[Extracted records]
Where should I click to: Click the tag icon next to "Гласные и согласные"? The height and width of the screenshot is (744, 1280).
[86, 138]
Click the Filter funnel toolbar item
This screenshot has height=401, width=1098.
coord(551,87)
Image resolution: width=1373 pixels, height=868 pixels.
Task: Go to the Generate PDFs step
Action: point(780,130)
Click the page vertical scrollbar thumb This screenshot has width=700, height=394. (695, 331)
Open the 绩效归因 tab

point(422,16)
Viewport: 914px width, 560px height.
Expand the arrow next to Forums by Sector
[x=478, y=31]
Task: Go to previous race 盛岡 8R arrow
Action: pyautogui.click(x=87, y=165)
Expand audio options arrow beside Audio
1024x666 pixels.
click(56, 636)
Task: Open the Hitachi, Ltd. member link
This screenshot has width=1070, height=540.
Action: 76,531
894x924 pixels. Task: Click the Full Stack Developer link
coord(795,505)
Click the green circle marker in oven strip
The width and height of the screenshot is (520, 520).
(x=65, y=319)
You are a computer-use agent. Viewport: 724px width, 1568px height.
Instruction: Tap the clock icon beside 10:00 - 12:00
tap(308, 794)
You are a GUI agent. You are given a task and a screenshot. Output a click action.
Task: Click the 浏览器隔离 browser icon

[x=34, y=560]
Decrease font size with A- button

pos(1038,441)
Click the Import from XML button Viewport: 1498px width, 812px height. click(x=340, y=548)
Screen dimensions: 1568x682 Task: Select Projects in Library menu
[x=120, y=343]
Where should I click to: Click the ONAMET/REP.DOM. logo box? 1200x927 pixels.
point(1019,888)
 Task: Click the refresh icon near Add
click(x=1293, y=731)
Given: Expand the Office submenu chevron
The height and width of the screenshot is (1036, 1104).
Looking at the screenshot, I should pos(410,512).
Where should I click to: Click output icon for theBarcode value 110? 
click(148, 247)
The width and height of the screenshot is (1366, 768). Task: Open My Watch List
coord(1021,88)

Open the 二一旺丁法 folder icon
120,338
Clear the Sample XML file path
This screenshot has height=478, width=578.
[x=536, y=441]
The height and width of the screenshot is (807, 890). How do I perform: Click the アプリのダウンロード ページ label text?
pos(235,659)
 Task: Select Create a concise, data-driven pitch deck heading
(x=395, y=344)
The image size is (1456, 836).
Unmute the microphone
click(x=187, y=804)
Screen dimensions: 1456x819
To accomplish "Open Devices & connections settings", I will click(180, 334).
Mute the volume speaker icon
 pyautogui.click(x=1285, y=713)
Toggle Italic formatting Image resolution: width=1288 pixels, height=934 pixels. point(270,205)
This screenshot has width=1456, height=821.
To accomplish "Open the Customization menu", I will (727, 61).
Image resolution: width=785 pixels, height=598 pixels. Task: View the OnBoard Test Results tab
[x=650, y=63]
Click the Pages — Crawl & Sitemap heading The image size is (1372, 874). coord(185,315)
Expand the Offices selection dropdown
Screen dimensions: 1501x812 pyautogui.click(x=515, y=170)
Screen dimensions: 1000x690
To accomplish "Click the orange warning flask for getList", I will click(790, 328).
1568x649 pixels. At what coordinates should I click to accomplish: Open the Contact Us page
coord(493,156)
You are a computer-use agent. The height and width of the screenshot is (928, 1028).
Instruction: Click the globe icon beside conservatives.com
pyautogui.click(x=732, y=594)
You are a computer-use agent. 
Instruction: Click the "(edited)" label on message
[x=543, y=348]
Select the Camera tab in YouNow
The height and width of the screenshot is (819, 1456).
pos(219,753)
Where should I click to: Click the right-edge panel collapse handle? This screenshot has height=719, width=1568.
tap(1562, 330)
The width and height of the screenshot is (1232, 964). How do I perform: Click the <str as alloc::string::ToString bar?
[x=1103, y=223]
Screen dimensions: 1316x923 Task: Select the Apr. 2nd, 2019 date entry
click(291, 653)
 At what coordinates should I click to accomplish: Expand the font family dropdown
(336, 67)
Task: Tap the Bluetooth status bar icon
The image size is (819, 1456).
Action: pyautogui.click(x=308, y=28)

THE EXERCISE ->
Reproduce all of the items above, substituting "Screenshot width and height:" for every occurrence of "The width and height of the screenshot is" and leaving all other text unchanged.

RESPONSE FOR THIS EXERCISE ->
Where should I click to: Click the tag icon next to "Гласные и согласные"? The height and width of the screenshot is (744, 1280).
[86, 138]
Click the Filter funnel toolbar item
This screenshot has height=401, width=1098.
coord(551,87)
Image resolution: width=1373 pixels, height=868 pixels.
Task: Go to the Generate PDFs step
Action: point(780,130)
Click the page vertical scrollbar thumb This screenshot has width=700, height=394. (695, 331)
Open the 绩效归因 tab

point(422,16)
Viewport: 914px width, 560px height.
Expand the arrow next to Forums by Sector
[x=478, y=31]
Task: Go to previous race 盛岡 8R arrow
Action: pyautogui.click(x=87, y=165)
Expand audio options arrow beside Audio
1024x666 pixels.
click(56, 636)
Task: Open the Hitachi, Ltd. member link
This screenshot has width=1070, height=540.
Action: 76,531
894x924 pixels. Task: Click the Full Stack Developer link
coord(795,505)
Click the green circle marker in oven strip
Screenshot width and height: (520, 520).
(x=65, y=319)
You are a computer-use agent. Viewport: 724px width, 1568px height.
Instruction: Tap the clock icon beside 10:00 - 12:00
tap(308, 794)
You are a GUI agent. You are given a task and a screenshot. Output a click action.
Task: Click the 浏览器隔离 browser icon

[x=34, y=560]
Decrease font size with A- button

pos(1038,441)
Click the Import from XML button Viewport: 1498px width, 812px height. click(x=340, y=548)
Screen dimensions: 1568x682 Task: Select Projects in Library menu
[x=120, y=343]
Where should I click to: Click the ONAMET/REP.DOM. logo box? 1200x927 pixels.
point(1019,888)
 Task: Click the refresh icon near Add
click(x=1293, y=731)
Given: Expand the Office submenu chevron
The height and width of the screenshot is (1036, 1104).
Looking at the screenshot, I should pos(410,512).
Where should I click to: Click output icon for theBarcode value 110? 
click(148, 247)
Screenshot width and height: (1366, 768). Task: Open My Watch List
coord(1021,88)

Open the 二一旺丁法 folder icon
120,338
Clear the Sample XML file path
This screenshot has height=478, width=578.
[x=536, y=441]
The height and width of the screenshot is (807, 890). How do I perform: Click the アプリのダウンロード ページ label text?
pos(235,659)
 Task: Select Create a concise, data-driven pitch deck heading
(x=395, y=344)
The image size is (1456, 836).
Unmute the microphone
click(x=187, y=804)
Screen dimensions: 1456x819
To accomplish "Open Devices & connections settings", I will click(180, 334).
Mute the volume speaker icon
 pyautogui.click(x=1285, y=713)
Toggle Italic formatting Image resolution: width=1288 pixels, height=934 pixels. point(270,205)
This screenshot has width=1456, height=821.
To accomplish "Open the Customization menu", I will (727, 61).
Image resolution: width=785 pixels, height=598 pixels. Task: View the OnBoard Test Results tab
[x=650, y=63]
Click the Pages — Crawl & Sitemap heading The image size is (1372, 874). coord(185,315)
Expand the Offices selection dropdown
Screen dimensions: 1501x812 pyautogui.click(x=515, y=170)
Screen dimensions: 1000x690
To accomplish "Click the orange warning flask for getList", I will click(790, 328).
1568x649 pixels. At what coordinates should I click to accomplish: Open the Contact Us page
coord(493,156)
You are a computer-use agent. The height and width of the screenshot is (928, 1028).
Instruction: Click the globe icon beside conservatives.com
pyautogui.click(x=732, y=594)
You are a computer-use agent. 
Instruction: Click the "(edited)" label on message
[x=543, y=348]
Select the Camera tab in YouNow
The height and width of the screenshot is (819, 1456).
pos(219,753)
Where should I click to: Click the right-edge panel collapse handle? This screenshot has height=719, width=1568.
tap(1562, 330)
Screenshot width and height: (1232, 964). How do I perform: Click the <str as alloc::string::ToString bar?
[x=1103, y=223]
Screen dimensions: 1316x923 Task: Select the Apr. 2nd, 2019 date entry
click(291, 653)
 At what coordinates should I click to accomplish: Expand the font family dropdown
(336, 67)
Task: Tap the Bluetooth status bar icon
The image size is (819, 1456).
Action: pyautogui.click(x=308, y=28)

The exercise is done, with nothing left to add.